■ 指点数据行
══════════════════════════════
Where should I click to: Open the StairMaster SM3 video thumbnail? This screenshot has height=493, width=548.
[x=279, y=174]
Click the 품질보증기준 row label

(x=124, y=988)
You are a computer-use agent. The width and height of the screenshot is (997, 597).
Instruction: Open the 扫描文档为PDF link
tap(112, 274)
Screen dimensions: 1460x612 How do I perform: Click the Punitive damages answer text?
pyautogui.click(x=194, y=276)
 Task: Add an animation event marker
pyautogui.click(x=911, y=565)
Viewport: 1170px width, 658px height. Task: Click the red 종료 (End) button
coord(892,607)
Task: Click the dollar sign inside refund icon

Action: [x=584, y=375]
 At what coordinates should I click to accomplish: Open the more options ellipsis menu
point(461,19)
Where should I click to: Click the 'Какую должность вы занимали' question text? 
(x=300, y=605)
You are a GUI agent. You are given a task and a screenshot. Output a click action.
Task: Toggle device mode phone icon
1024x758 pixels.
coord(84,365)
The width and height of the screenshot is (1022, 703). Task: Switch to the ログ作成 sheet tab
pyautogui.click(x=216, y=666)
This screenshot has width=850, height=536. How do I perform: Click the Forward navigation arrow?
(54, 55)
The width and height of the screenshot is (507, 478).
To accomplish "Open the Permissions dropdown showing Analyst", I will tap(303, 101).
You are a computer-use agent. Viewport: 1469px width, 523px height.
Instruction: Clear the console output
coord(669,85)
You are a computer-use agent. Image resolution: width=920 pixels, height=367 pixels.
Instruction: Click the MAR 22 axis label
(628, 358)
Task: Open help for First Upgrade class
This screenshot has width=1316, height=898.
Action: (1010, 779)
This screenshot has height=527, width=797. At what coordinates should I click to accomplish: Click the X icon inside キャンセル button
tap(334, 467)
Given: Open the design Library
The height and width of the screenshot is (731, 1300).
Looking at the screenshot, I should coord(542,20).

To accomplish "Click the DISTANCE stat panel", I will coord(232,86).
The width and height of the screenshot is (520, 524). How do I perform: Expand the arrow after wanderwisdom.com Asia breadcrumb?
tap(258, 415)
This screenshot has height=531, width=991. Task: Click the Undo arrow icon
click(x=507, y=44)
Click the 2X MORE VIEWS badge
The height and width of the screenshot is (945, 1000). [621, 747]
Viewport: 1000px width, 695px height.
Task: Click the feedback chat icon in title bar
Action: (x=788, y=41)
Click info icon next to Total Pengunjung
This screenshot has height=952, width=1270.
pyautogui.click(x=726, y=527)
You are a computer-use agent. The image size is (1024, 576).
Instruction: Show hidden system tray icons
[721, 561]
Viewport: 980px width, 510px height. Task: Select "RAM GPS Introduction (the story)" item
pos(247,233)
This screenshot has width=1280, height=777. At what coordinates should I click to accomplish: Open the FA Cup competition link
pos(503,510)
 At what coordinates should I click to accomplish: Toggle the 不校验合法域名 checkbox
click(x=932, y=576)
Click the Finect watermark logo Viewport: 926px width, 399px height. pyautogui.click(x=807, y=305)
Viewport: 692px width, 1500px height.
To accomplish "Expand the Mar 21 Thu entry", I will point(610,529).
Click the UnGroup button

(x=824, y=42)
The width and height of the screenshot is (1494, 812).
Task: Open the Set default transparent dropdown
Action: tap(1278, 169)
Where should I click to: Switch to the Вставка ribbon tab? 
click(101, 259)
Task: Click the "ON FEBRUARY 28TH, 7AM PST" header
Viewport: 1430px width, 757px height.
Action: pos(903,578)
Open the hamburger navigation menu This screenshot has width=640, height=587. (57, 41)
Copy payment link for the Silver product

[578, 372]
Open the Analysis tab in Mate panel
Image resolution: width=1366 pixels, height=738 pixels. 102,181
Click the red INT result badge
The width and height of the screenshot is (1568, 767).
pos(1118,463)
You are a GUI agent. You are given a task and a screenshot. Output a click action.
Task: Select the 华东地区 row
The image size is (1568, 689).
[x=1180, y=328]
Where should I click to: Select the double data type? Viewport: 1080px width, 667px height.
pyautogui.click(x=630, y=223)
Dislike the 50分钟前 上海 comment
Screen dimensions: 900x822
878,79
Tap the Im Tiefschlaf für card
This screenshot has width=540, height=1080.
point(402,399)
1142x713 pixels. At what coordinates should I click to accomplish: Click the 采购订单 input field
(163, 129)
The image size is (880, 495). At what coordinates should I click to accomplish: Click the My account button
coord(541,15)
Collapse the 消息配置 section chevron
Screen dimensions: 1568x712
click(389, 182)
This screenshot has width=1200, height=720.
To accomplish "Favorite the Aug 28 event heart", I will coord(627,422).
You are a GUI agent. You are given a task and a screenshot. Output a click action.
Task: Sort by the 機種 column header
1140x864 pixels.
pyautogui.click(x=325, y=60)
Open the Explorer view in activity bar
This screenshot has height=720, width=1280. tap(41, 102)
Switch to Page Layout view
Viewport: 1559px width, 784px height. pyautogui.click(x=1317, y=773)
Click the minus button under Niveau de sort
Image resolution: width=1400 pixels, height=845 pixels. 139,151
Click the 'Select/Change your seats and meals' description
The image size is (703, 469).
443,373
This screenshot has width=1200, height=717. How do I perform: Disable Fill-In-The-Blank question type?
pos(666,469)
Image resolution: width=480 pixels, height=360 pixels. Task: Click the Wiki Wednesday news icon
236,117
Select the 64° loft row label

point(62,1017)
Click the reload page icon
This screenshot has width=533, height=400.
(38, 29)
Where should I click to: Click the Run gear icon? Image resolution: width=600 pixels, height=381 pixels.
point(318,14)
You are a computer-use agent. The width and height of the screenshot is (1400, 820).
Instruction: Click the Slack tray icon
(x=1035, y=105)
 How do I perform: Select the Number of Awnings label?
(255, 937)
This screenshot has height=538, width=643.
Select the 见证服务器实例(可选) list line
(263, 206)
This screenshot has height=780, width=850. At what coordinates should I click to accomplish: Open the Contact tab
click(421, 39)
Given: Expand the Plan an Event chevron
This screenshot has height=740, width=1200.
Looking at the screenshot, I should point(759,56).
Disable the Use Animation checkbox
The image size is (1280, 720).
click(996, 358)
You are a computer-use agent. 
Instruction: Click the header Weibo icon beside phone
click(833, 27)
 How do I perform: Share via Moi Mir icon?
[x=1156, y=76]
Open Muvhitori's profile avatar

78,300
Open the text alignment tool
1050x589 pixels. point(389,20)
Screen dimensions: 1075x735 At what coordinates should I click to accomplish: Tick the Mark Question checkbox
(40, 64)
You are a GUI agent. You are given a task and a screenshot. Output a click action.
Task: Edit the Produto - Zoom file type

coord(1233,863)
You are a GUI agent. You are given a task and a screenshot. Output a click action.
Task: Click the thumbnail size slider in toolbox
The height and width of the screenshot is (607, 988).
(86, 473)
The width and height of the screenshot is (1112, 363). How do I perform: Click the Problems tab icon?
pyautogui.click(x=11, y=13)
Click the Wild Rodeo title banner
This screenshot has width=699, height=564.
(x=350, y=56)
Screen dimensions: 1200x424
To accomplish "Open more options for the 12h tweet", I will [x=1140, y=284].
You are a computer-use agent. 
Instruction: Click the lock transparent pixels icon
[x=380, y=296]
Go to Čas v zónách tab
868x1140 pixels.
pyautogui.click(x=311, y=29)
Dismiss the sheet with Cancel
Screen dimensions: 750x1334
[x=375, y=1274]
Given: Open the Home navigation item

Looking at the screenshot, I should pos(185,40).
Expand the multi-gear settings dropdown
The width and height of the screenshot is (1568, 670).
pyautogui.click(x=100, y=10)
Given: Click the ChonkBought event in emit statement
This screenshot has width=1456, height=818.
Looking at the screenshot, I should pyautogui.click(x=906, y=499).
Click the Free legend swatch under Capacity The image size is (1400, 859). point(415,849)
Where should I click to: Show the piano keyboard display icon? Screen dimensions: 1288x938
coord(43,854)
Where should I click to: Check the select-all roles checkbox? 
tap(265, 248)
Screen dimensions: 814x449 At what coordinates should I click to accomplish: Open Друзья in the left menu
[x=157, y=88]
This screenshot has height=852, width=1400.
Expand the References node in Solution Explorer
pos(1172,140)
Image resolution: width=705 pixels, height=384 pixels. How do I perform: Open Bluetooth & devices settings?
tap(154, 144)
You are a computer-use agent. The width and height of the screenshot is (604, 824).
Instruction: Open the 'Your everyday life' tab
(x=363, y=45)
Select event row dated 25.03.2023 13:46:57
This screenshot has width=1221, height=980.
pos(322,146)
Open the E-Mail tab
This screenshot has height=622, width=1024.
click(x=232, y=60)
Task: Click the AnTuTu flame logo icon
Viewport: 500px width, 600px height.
══════════════════════════════
■ 任务详情
修改从含有"You are a computer-use agent. Image"的行到含有"click(x=507, y=44)"的行（首尾两行都包括在内）：把这些行重写一遍，将其中的"Instruction"换成"Goal"，其余一律不变，只给出这些行。

■ 书面回答
You are a computer-use agent. Image resolution: width=920 pixels, height=367 pixels.
Goal: Click the MAR 22 axis label
(628, 358)
Task: Open help for First Upgrade class
This screenshot has width=1316, height=898.
Action: (1010, 779)
This screenshot has height=527, width=797. At what coordinates should I click to accomplish: Click the X icon inside キャンセル button
tap(334, 467)
Given: Open the design Library
The height and width of the screenshot is (731, 1300).
Looking at the screenshot, I should coord(542,20).

To accomplish "Click the DISTANCE stat panel", I will coord(232,86).
The width and height of the screenshot is (520, 524). How do I perform: Expand the arrow after wanderwisdom.com Asia breadcrumb?
tap(258, 415)
This screenshot has height=531, width=991. Task: Click the Undo arrow icon
click(x=507, y=44)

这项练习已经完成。